Do outro lado da garagem, Oscar Piastri mostra o oposto. Jovem, sereno e cada vez mais afiado, venceu a corrida e fez parecer fácil.
“Nenhum ruído na cabeça”, elogiou Andrea Stella, chefe da McLaren. O que isso quer dizer? Que há espaço interno. Que a atenção de Piastri está livre para o momento. Que ele não está tentando “acertar” o carro — ele é o carro. A fluidez de sua pilotagem nasce de um lugar onde a mente não interrompe, não filtra, não exige. E isso não é talento apenas. É estado de presença.
Nos ambientes de alta performance — da F1 aos conselhos administrativos — o excesso de pensamento é o novo burnout. Não se trata apenas de excesso de trabalho, mas de excesso de eu. Um eu que pensa demais, questiona demais, quer demais, teme demais. E que, por isso mesmo, trava. A atenção, sequestrada por estímulos internos (ruminações, ansiedades, autojulgamentos), perde o contato com o agora.

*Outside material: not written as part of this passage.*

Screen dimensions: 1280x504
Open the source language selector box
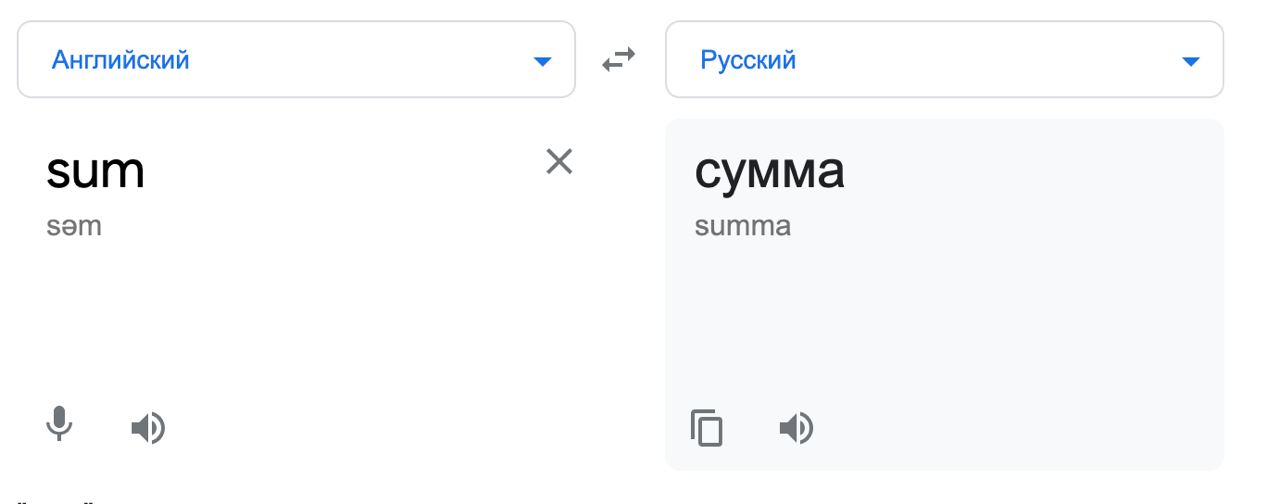click(296, 60)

Em vez de responder ao real, reage ao mental. Perdemos a linha de raciocínio. A linha da curva. A linha da nossa real identidade. Nossa mente/ego segue se fazendo passar por nós mesmos e decidindo nossa vida usando aquele sempre presente “crítico interior”.

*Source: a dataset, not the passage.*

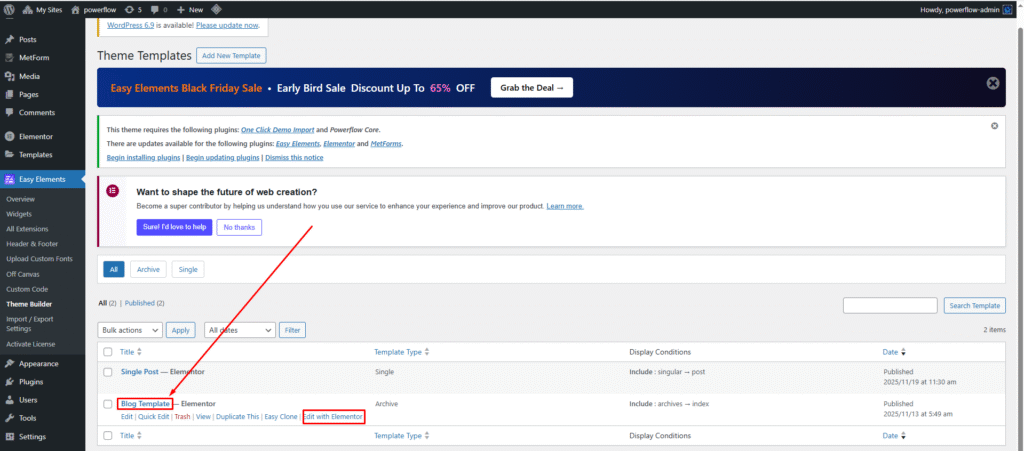Switch to the Archive filter tab
This screenshot has width=1024, height=451.
tap(148, 269)
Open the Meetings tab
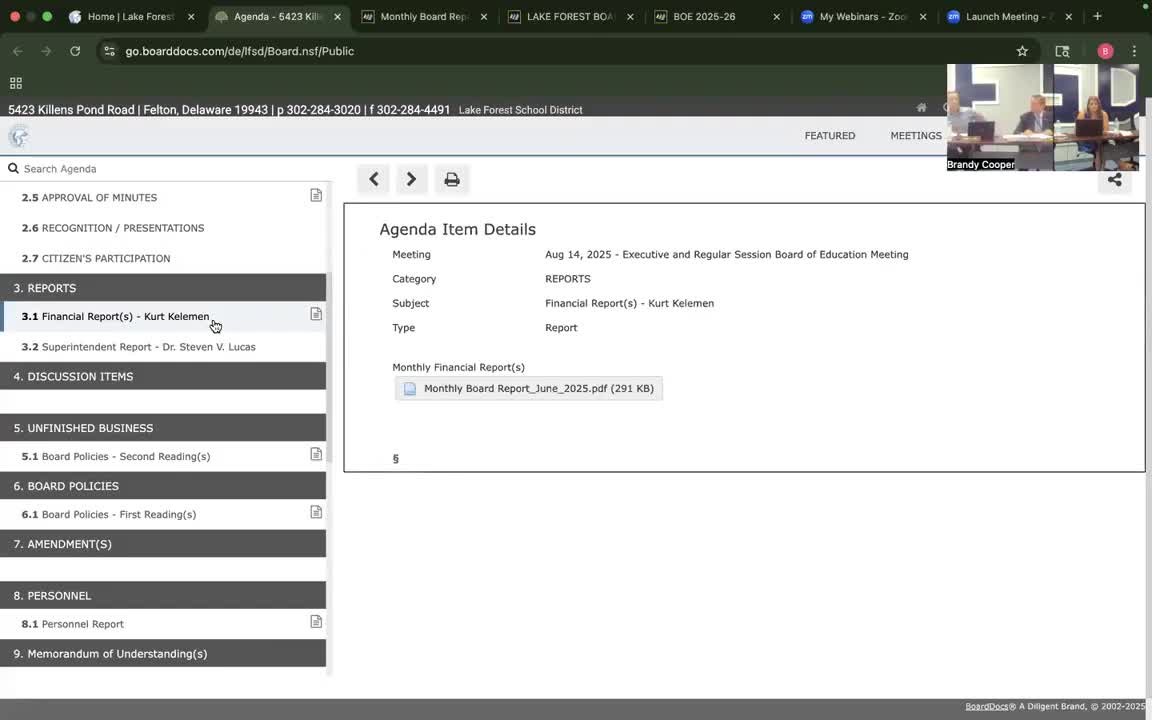Image resolution: width=1152 pixels, height=720 pixels. click(x=915, y=136)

Norris verbaliza bem essa tensão:
-“Talvez às vezes me falte um pouco de autoconfiança, e já faltou no passado. Mas eu também sou assim. É a maneira como faço as coisas, é o que me tornou tão bom quanto sou e, talvez, às vezes, tenha me impedido de me tornar um piloto melhor.”
Aqui está a chave. O que nos levou até certo ponto talvez seja o que impede nosso próximo salto. Aquilo que chamamos de “jeito de ser” pode ser, sem percebermos, nossa principal limitação.

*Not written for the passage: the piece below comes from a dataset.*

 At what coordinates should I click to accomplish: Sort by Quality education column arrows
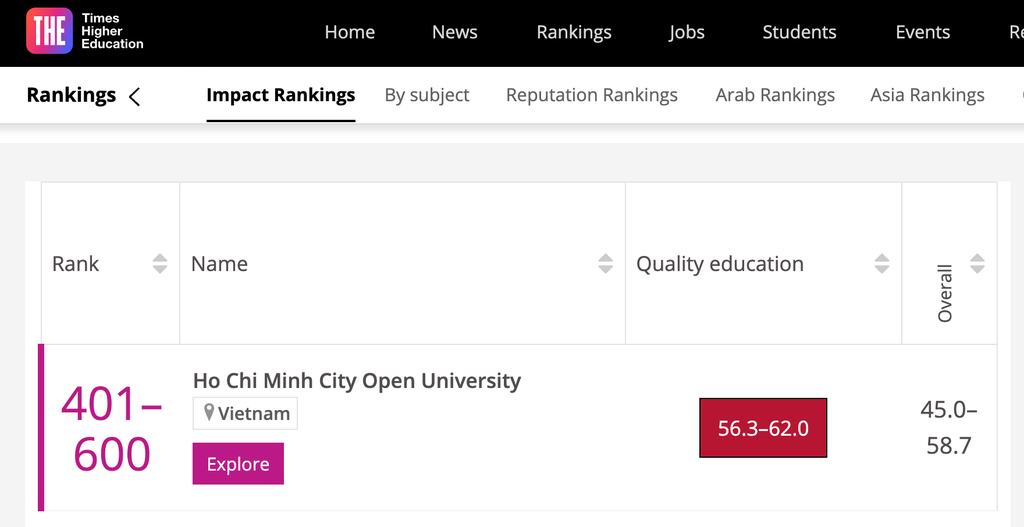tap(882, 264)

Ao olharmos pela lente do flow e da não dualidade, tudo isso se revela com clareza brutal e libertadora. Não somos um “eu” separado que precisa vencer, acertar, controlar ou provar algo. Somos Consciência. Uma só. Ininterrupta. Inteira. Quando essa verdade emerge — não como conceito, mas como percepção direta — o corpo/mente age sem a interferência do “eu que pensa”. E nesse espaço, o talento natural floresce. O silêncio é um canal. Não um vazio, mas a ausência do que nos fragmenta. Nesse silêncio, não há esforço. Há unidade. E na unidade, há potência. Isso é o estado de flow.
Piastri não venceu apenas a corrida. Venceu a mente. Venceu a ilusão de separação. E quando isso acontece, o carro, a pista, o piloto — tudo é uma coisa só. É como se a vida estivesse pilotando a si mesma. Sem resistência. Veja esse vídeo de Ayrton Senna, de 1998. Ele fala exatamente disso:
Ao atingir um estado de foco e intuição elevados durante as corridas, Senna se sentia profundamente conectado ao carro e à pista. Ele sugere aqui, exatamente o que se define por estado de flow, em que ele estava tão intensamente concentrado na tarefa em questão que parecia estar operando por instinto e não por pensamento consciente.
Ele descreve o circuito como um "túnel" durante sua sessão de qualificação recorde em Mônaco, indicando uma sensação de estar completamente imerso na experiência de dirigir.
Nas organizações, há muitos Landos— brilhantes, conscientes, mas atormentados por sua própria inteligência. Pensam demais, antecipam demais, duvidam demais. E poucos Piastris — silenciosos por dentro, presentes, fluidos, inteiros. Isso não é sobre perfil. É sobre estado.
Quem está em silêncio não é passivo. É preciso. Não corre contra o tempo. Corre com ele.
No fim, a curva mais difícil de fazer é aquela que dobra o pensamento e abre espaço para algo maior do que nós mesmos. E esse algo maior — chamemos de Consciência, Presença, Verdade — já está aqui.
Apenas esperando que a gente freie o barulho.
"Sim, bem, essa é apenas sua opinião, cara."